EXCERPT

━━━━━━━━━━━━━━━━━━━━━━━━━━━━━━

Here is the thing, I got a mistake output called :

UnboundLocalError: local variable 'i1' referenced before assignment

By searching on the StackOverFlow, I now know that my fault was due to the functioning range of the local variable. For python is a dynamic language and doesn't have variable declaration. Is there anyone outer there who can help to fix that? I really need to use this variable after the iteration. Thanks a lot.(Although I know it can works, I prefer not to use the global declaration)

Here is my code, I use it as to fulfill the insertion sort.

def insert_sort(my_str):
    locf = len(my_str)

━━━━━━━━━━━━━━━━━━━━━━━━━━━━━━

SUPPLIED RECORDS

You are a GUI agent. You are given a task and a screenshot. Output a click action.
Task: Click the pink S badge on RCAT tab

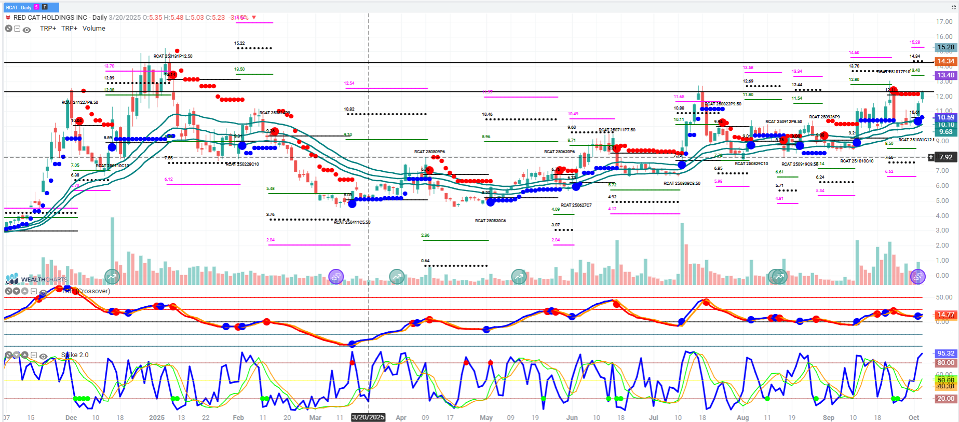pos(36,7)
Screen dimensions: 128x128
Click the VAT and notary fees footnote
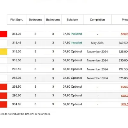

━━━━━━━━━━━━━━━━━━━━━━━━━━━━━━

THE EXERCISE
In the forum post about the insertion sort, which declaration does the poster prefer not to use?

REPLY
The global declaration.